Tasks to complete —
#1 Copy the stretch of the Pactola Dam text from "The distance of" through "in July 1956.(16)", substituting "project engineer" for "construction engineer".
#2 Carry the account of building Pactola Dam forward from its final sentence.

Text section —
· · · · ·

Adler began operations on November 25, 1952, by drilling 36 to 40 holes to loosen the amphibolite. After drilling, it took 200 lbs. of dynamite to clear six feet of rock. Further foundation treatment consisted of digging a cutoff trench and filling a grout curtain and cutoff wall. Crews dug down 15 feet in the cutoff trench to remove all alluvial materials and weathered rock. The trench measured 150 feet wide in the valley before tapering to 20 feet at the top of the abutments. Adler's crews placed concrete in a 3-foot-wide trench excavated along the centerline of the cutoff trench to form a grout cap and support a cutoff wall. Where the trench crossed a mineralized zone in the right abutment, excavation and concrete backfill extended both upstream and downstream to 15 feet deep. The grout curtain started beyond the right abutment proceeding in a continuous line to just beyond the far abutment of Dike No. 2.(15)

Besides Adler, five subcontractors drilled and grouted and placed concrete in the outlet works tunnel. The largest average of men working at Pactola was 195 in 1954. Unskilled laborers earned $1.25 an hour, while iron workers brought home $2.75 an hour. Adler's payroll totaled $2.3 million, or approximately 49 per cent of the main contractor's gross earnings under the contract.

The distance of the project from affordable living quarters put a considerable hardship on contract workers and government employees. Some men lived in trailers while others made do in shacks or out buildings. Reclamation refurbished old Forest Service buildings into their headquarters and offices. The Pactola ranger station became the unit's administrative headquarters, and other renovations turned a garage into a field office and the stable/chicken house into a laboratory. Frank E. Goehring represented Reclamation at Pactola as construction engineer, moving from Wyoming's Keyhole Unit in 1952. Goehring remained at Pactola almost to the very end of construction when he left in July 1956.(16)

The dam's embankment and the dikes rose from three separate zones of material. Embankment placing operations began in May 1953 with positioning Zone 1 material in the dam and dike No. 2. Where once a carpet of pine covered the landscape, four terra-cobras, 5 DW-20 caterpillars, trucks, and other machinery, went about forming the dam. Material for zone 1, the embankment's central core, consisted of sand, clay, and gravel taken from six borrow areas and overburden excavation. A sheepsfoot roller compacted the brown, moist material to six-inch layers. A mixture of gravel, clay, silt, and cobblestones graded up to eight inches thick comprised the material in Zone 2. Crews set the fragments in approximately horizontal layers not exceeding 12 inches in thickness after compaction. A hose wetted the material and a D-8 tractor took four passes to further compact the rock pieces. The dam's face, Zone 3, consists of flat, angular fragments of amphibolite, schist, and slate. Chunks measure from eight inches to one cubic yard in volume. Man and machine placed the rock in horizontal layers three to five feet thick. Pactola Dam contains 4,319,993 cubic yards of material divided between 2,163,251 cubic yards of impervious earthfill and 2,156,742 cubic yards of rockfill.(17)

· · · · ·

Raw records —

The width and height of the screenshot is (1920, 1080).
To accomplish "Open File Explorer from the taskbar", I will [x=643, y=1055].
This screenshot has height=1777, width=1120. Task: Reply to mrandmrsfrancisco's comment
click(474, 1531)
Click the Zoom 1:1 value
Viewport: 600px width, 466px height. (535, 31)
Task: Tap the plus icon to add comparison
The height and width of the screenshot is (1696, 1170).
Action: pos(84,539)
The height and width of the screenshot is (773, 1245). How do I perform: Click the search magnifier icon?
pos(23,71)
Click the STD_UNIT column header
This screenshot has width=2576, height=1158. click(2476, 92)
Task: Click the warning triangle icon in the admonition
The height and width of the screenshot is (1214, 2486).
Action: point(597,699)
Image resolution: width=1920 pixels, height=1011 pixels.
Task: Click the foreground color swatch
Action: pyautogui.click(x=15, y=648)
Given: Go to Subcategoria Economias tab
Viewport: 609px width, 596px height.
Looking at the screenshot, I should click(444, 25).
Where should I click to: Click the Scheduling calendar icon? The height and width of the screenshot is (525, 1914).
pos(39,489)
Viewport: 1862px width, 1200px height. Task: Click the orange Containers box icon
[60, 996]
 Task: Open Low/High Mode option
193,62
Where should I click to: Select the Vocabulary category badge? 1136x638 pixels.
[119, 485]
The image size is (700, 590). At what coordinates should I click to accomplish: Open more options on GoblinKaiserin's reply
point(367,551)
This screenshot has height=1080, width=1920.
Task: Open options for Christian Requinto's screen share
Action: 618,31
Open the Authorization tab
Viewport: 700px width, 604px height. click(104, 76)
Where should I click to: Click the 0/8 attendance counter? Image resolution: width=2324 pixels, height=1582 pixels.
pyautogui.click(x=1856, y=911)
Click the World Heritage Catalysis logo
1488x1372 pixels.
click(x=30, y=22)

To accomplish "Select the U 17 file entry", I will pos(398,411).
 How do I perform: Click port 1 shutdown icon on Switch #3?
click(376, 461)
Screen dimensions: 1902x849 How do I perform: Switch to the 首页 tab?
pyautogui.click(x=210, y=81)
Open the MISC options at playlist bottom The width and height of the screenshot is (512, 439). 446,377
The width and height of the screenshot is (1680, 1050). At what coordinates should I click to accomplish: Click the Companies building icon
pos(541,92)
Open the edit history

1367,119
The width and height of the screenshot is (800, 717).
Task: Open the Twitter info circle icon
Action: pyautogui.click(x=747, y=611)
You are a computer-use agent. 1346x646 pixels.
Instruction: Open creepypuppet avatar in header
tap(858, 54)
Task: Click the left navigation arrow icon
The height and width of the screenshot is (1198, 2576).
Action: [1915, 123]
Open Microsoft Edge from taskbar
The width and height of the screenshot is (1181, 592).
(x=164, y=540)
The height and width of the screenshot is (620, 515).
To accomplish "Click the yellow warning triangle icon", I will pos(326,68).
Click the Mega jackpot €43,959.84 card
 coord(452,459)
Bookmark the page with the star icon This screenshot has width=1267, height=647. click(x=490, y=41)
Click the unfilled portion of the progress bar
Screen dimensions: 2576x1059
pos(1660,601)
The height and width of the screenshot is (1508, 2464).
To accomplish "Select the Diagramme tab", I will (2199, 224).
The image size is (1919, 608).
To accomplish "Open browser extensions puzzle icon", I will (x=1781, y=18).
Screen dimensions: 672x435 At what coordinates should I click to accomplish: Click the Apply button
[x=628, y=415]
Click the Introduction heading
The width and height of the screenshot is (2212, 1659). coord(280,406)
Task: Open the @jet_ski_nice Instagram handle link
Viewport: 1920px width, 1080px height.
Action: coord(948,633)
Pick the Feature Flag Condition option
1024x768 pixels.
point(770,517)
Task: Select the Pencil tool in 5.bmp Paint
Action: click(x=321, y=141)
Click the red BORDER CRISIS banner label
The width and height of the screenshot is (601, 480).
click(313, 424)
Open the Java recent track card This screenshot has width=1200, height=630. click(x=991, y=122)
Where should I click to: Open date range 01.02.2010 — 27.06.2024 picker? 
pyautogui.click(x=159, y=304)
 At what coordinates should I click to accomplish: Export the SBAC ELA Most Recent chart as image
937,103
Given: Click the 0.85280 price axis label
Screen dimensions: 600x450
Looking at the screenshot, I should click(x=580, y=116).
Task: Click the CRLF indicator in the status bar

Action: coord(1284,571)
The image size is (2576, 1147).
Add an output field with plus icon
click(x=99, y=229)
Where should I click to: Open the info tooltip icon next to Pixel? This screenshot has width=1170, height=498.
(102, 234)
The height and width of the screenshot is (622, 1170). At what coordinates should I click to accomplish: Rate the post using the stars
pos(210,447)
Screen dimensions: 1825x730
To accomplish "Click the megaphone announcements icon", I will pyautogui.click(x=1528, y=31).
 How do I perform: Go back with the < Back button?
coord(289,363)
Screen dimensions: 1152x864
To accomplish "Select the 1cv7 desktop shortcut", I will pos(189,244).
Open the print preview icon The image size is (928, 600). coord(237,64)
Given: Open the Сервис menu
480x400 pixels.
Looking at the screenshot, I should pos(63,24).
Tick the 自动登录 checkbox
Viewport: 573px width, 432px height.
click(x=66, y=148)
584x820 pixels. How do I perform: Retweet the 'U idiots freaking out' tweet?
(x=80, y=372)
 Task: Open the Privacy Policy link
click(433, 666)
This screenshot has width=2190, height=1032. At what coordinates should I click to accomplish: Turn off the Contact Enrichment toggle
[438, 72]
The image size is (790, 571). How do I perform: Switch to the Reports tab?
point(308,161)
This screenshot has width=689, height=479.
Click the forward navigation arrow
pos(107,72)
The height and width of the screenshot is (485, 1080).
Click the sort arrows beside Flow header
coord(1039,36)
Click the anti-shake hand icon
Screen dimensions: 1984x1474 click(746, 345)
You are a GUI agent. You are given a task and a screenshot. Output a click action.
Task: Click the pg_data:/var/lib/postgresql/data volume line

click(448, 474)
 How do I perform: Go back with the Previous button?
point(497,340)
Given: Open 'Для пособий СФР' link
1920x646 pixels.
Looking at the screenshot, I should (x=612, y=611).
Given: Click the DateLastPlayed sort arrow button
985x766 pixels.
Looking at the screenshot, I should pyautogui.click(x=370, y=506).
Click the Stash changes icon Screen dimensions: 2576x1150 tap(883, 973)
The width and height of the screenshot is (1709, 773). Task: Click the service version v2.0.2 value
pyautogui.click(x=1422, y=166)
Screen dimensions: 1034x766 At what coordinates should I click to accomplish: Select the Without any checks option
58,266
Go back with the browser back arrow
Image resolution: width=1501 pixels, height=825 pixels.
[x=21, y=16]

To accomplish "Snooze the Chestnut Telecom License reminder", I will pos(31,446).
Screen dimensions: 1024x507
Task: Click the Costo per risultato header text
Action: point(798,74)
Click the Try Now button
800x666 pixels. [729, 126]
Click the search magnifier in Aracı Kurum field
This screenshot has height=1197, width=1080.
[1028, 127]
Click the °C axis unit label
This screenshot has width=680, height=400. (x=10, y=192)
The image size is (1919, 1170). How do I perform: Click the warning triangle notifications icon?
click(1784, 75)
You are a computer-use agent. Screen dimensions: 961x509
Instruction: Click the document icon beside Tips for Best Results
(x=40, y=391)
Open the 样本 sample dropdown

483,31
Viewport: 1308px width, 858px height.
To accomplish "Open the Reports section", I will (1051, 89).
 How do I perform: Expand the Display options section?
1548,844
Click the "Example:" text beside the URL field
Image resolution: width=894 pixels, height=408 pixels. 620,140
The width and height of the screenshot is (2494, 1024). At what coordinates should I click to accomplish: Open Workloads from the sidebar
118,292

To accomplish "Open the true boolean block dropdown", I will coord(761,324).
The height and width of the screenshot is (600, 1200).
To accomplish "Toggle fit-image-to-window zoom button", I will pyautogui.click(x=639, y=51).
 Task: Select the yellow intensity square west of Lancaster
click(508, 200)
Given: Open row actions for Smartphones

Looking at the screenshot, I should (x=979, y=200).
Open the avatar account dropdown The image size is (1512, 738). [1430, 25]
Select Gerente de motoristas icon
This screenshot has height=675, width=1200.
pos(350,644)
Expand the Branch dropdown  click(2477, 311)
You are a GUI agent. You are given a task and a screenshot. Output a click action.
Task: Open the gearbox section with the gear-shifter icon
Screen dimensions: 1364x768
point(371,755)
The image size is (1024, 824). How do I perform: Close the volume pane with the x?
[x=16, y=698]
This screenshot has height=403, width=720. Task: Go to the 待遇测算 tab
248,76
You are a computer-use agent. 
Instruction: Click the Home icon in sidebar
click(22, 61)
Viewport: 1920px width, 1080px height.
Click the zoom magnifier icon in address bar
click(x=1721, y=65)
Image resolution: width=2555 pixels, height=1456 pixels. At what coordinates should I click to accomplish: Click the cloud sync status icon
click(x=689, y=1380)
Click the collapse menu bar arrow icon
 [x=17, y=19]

· · · · ·

Results of the tasks —
#1
The distance of the project from affordable living quarters put a considerable hardship on contract workers and government employees. Some men lived in trailers while others made do in shacks or out buildings. Reclamation refurbished old Forest Service buildings into their headquarters and offices. The Pactola ranger station became the unit's administrative headquarters, and other renovations turned a garage into a field office and the stable/chicken house into a laboratory. Frank E. Goehring represented Reclamation at Pactola as project engineer, moving from Wyoming's Keyhole Unit in 1952. Goehring remained at Pactola almost to the very end of construction when he left in July 1956.(16)

#2
Work on the dam continued, with shutdowns each winter, until August 1956. Cold and heavy snows during November and December 1955 hindered completion of the dam. Each spring and summer, showers turned haul roads into mud flats. Unpassable roads resulted in many temporary suspensions of earthfill embankment operations. During the summer, workers placed material on a two-shift per day basis.(18)

The outlet works consists of a concrete horseshoe-shaped tunnel through the dam's left abutment with two high pressure slide gates. Excavation in the outlet started in early 1953 at the downstream portal, progressed to the gate chamber, and then to the upstream section of the tunnel. A battery of equipment, led by a diesel locomotive, eight mine cars, a jumbo drill car, and an air-operated overshot mucking machine, cleared the tunnel. Narrow gauge tracks running from the downstream waste pile to the excavation face inched forward as excavation progressed. Two 2.75 foot square high-pressure slide gates control the flow through the outlet. The two gates work in tandem, as the downstream gates regulate and the upstream gates guard the access. A 6-foot-diameter shaft connects the gate chamber to a shaft house on the left abutment. Downstream from the gate chamber is a 7-foot-high, 8-foot-wide modified horseshoe free flow tunnel. The outlet discharges into a concrete stilling basin.(19)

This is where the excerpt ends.